▸ THE PROBLEM: Output all records below verbatim.

▸ DATA SECTION:

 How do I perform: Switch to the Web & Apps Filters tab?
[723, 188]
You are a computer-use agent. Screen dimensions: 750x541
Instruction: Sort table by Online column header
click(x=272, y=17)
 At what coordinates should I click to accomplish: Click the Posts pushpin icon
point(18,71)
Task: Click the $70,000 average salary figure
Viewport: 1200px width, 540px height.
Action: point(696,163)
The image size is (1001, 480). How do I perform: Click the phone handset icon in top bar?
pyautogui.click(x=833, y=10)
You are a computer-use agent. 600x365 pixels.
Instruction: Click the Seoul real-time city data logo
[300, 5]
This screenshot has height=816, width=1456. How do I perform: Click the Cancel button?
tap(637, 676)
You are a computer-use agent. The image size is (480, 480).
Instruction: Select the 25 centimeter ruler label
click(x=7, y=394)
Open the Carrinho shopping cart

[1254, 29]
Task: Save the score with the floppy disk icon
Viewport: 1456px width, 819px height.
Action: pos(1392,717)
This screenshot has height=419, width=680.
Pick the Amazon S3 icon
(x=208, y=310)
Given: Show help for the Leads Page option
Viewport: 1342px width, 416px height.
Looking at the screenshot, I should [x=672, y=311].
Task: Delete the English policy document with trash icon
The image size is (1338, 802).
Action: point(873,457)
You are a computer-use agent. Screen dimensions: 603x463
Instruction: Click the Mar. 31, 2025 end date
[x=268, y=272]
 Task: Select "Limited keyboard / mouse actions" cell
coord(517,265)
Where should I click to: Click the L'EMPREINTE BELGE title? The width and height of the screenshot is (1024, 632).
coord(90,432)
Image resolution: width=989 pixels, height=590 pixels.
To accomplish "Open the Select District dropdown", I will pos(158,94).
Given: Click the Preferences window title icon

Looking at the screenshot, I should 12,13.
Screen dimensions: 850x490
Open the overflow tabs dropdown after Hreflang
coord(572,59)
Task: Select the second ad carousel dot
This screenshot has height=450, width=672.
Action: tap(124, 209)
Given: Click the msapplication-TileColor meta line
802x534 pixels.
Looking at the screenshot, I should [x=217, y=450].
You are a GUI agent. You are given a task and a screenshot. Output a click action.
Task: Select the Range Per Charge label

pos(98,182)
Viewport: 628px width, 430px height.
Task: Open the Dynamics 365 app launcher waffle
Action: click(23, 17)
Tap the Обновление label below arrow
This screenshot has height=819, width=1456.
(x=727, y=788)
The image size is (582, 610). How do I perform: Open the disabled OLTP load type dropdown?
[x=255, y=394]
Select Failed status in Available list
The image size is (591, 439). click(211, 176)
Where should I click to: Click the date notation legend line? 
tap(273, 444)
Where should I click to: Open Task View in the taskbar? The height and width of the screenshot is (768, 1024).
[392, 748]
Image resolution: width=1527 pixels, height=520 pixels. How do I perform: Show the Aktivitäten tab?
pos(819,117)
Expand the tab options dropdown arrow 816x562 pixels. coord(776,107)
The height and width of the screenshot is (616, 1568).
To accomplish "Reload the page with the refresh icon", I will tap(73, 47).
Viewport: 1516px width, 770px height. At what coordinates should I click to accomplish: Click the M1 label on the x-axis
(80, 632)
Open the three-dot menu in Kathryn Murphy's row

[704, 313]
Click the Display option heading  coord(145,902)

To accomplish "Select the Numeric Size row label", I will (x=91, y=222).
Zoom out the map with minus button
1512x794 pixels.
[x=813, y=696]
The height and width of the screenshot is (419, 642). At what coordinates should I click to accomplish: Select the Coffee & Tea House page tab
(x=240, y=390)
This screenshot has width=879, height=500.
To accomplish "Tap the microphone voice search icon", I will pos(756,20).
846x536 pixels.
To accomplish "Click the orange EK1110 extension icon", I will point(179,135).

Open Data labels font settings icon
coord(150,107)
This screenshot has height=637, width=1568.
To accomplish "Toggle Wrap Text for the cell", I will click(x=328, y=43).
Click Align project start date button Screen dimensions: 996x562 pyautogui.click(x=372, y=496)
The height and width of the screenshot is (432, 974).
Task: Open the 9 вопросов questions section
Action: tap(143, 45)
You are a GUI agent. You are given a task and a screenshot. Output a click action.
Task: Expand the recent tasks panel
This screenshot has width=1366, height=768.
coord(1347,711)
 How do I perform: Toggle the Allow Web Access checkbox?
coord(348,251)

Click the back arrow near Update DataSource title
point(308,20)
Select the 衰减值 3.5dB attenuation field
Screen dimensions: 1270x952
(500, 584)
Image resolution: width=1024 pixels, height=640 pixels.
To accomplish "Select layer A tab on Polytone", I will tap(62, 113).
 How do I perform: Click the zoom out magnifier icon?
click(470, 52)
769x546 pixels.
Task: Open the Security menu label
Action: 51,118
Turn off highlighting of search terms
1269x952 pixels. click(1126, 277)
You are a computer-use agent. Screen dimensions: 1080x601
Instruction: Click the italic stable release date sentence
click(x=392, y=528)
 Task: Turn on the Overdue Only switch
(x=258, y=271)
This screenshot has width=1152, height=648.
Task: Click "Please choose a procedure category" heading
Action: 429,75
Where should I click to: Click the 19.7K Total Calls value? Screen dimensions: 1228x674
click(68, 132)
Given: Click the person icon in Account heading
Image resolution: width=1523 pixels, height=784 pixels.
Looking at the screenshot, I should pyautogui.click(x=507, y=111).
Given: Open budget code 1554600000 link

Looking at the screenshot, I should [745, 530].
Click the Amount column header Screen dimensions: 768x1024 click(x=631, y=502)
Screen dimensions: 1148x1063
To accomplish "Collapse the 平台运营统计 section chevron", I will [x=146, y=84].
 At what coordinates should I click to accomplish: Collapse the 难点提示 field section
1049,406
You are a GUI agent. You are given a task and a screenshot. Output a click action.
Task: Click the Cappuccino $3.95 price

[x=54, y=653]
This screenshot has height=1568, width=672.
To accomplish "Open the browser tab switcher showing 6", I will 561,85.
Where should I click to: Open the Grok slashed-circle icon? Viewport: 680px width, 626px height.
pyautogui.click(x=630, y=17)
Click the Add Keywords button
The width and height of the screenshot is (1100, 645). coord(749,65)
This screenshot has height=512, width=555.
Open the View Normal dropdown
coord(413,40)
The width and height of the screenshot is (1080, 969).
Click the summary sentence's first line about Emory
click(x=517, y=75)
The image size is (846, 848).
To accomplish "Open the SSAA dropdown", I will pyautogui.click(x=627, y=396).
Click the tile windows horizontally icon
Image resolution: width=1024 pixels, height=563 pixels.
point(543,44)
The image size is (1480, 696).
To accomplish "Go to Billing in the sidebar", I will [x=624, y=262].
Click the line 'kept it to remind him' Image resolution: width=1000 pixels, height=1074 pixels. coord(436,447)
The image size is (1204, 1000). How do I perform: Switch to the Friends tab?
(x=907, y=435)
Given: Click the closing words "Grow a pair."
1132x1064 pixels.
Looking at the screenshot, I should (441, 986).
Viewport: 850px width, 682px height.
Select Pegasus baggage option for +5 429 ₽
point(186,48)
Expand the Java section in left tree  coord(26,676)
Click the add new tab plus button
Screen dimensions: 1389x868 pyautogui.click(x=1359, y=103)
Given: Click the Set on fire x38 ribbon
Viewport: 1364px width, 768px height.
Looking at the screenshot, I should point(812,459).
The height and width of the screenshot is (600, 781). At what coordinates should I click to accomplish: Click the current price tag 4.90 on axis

▸ YOUR SOLUTION:
 How do I perform: Switch to the Web & Apps Filters tab?
[723, 188]
You are a computer-use agent. Screen dimensions: 750x541
Instruction: Sort table by Online column header
click(x=272, y=17)
 At what coordinates should I click to accomplish: Click the Posts pushpin icon
point(18,71)
Task: Click the $70,000 average salary figure
Viewport: 1200px width, 540px height.
Action: point(696,163)
The image size is (1001, 480). How do I perform: Click the phone handset icon in top bar?
pyautogui.click(x=833, y=10)
You are a computer-use agent. 600x365 pixels.
Instruction: Click the Seoul real-time city data logo
[300, 5]
This screenshot has height=816, width=1456. How do I perform: Click the Cancel button?
tap(637, 676)
You are a computer-use agent. The image size is (480, 480).
Instruction: Select the 25 centimeter ruler label
click(x=7, y=394)
Open the Carrinho shopping cart

[1254, 29]
Task: Save the score with the floppy disk icon
Viewport: 1456px width, 819px height.
Action: pos(1392,717)
This screenshot has height=419, width=680.
Pick the Amazon S3 icon
(x=208, y=310)
Given: Show help for the Leads Page option
Viewport: 1342px width, 416px height.
Looking at the screenshot, I should [x=672, y=311].
Task: Delete the English policy document with trash icon
The image size is (1338, 802).
Action: point(873,457)
You are a computer-use agent. Screen dimensions: 603x463
Instruction: Click the Mar. 31, 2025 end date
[x=268, y=272]
 Task: Select "Limited keyboard / mouse actions" cell
coord(517,265)
Where should I click to: Click the L'EMPREINTE BELGE title? The width and height of the screenshot is (1024, 632).
coord(90,432)
Image resolution: width=989 pixels, height=590 pixels.
To accomplish "Open the Select District dropdown", I will pos(158,94).
Given: Click the Preferences window title icon

Looking at the screenshot, I should 12,13.
Screen dimensions: 850x490
Open the overflow tabs dropdown after Hreflang
coord(572,59)
Task: Select the second ad carousel dot
This screenshot has height=450, width=672.
Action: tap(124, 209)
Given: Click the msapplication-TileColor meta line
802x534 pixels.
Looking at the screenshot, I should [x=217, y=450].
You are a GUI agent. You are given a task and a screenshot. Output a click action.
Task: Select the Range Per Charge label

pos(98,182)
Viewport: 628px width, 430px height.
Task: Open the Dynamics 365 app launcher waffle
Action: click(23, 17)
Tap the Обновление label below arrow
This screenshot has height=819, width=1456.
(x=727, y=788)
The image size is (582, 610). How do I perform: Open the disabled OLTP load type dropdown?
[x=255, y=394]
Select Failed status in Available list
The image size is (591, 439). click(211, 176)
Where should I click to: Click the date notation legend line? 
tap(273, 444)
Where should I click to: Open Task View in the taskbar? The height and width of the screenshot is (768, 1024).
[392, 748]
Image resolution: width=1527 pixels, height=520 pixels. How do I perform: Show the Aktivitäten tab?
pos(819,117)
Expand the tab options dropdown arrow 816x562 pixels. coord(776,107)
The height and width of the screenshot is (616, 1568).
To accomplish "Reload the page with the refresh icon", I will tap(73, 47).
Viewport: 1516px width, 770px height. At what coordinates should I click to accomplish: Click the M1 label on the x-axis
(80, 632)
Open the three-dot menu in Kathryn Murphy's row

[704, 313]
Click the Display option heading  coord(145,902)

To accomplish "Select the Numeric Size row label", I will (x=91, y=222).
Zoom out the map with minus button
1512x794 pixels.
[x=813, y=696]
The height and width of the screenshot is (419, 642). At what coordinates should I click to accomplish: Select the Coffee & Tea House page tab
(x=240, y=390)
This screenshot has width=879, height=500.
To accomplish "Tap the microphone voice search icon", I will pos(756,20).
846x536 pixels.
To accomplish "Click the orange EK1110 extension icon", I will point(179,135).

Open Data labels font settings icon
coord(150,107)
This screenshot has height=637, width=1568.
To accomplish "Toggle Wrap Text for the cell", I will click(x=328, y=43).
Click Align project start date button Screen dimensions: 996x562 pyautogui.click(x=372, y=496)
The height and width of the screenshot is (432, 974).
Task: Open the 9 вопросов questions section
Action: tap(143, 45)
You are a GUI agent. You are given a task and a screenshot. Output a click action.
Task: Expand the recent tasks panel
This screenshot has width=1366, height=768.
coord(1347,711)
 How do I perform: Toggle the Allow Web Access checkbox?
coord(348,251)

Click the back arrow near Update DataSource title
point(308,20)
Select the 衰减值 3.5dB attenuation field
Screen dimensions: 1270x952
(500, 584)
Image resolution: width=1024 pixels, height=640 pixels.
To accomplish "Select layer A tab on Polytone", I will tap(62, 113).
 How do I perform: Click the zoom out magnifier icon?
click(470, 52)
769x546 pixels.
Task: Open the Security menu label
Action: 51,118
Turn off highlighting of search terms
1269x952 pixels. click(1126, 277)
You are a computer-use agent. Screen dimensions: 1080x601
Instruction: Click the italic stable release date sentence
click(x=392, y=528)
 Task: Turn on the Overdue Only switch
(x=258, y=271)
This screenshot has width=1152, height=648.
Task: Click "Please choose a procedure category" heading
Action: 429,75
Where should I click to: Click the 19.7K Total Calls value? Screen dimensions: 1228x674
click(68, 132)
Given: Click the person icon in Account heading
Image resolution: width=1523 pixels, height=784 pixels.
Looking at the screenshot, I should pyautogui.click(x=507, y=111).
Given: Open budget code 1554600000 link

Looking at the screenshot, I should [745, 530].
Click the Amount column header Screen dimensions: 768x1024 click(x=631, y=502)
Screen dimensions: 1148x1063
To accomplish "Collapse the 平台运营统计 section chevron", I will [x=146, y=84].
 At what coordinates should I click to accomplish: Collapse the 难点提示 field section
1049,406
You are a GUI agent. You are given a task and a screenshot. Output a click action.
Task: Click the Cappuccino $3.95 price

[x=54, y=653]
This screenshot has height=1568, width=672.
To accomplish "Open the browser tab switcher showing 6", I will 561,85.
Where should I click to: Open the Grok slashed-circle icon? Viewport: 680px width, 626px height.
pyautogui.click(x=630, y=17)
Click the Add Keywords button
The width and height of the screenshot is (1100, 645). coord(749,65)
This screenshot has height=512, width=555.
Open the View Normal dropdown
coord(413,40)
The width and height of the screenshot is (1080, 969).
Click the summary sentence's first line about Emory
click(x=517, y=75)
The image size is (846, 848).
To accomplish "Open the SSAA dropdown", I will pyautogui.click(x=627, y=396).
Click the tile windows horizontally icon
Image resolution: width=1024 pixels, height=563 pixels.
point(543,44)
The image size is (1480, 696).
To accomplish "Go to Billing in the sidebar", I will [x=624, y=262].
Click the line 'kept it to remind him' Image resolution: width=1000 pixels, height=1074 pixels. coord(436,447)
The image size is (1204, 1000). How do I perform: Switch to the Friends tab?
(x=907, y=435)
Given: Click the closing words "Grow a pair."
1132x1064 pixels.
Looking at the screenshot, I should (441, 986).
Viewport: 850px width, 682px height.
Select Pegasus baggage option for +5 429 ₽
point(186,48)
Expand the Java section in left tree  coord(26,676)
Click the add new tab plus button
Screen dimensions: 1389x868 pyautogui.click(x=1359, y=103)
Given: Click the Set on fire x38 ribbon
Viewport: 1364px width, 768px height.
Looking at the screenshot, I should point(812,459).
The height and width of the screenshot is (600, 781). At what coordinates should I click to accomplish: Click the current price tag 4.90 on axis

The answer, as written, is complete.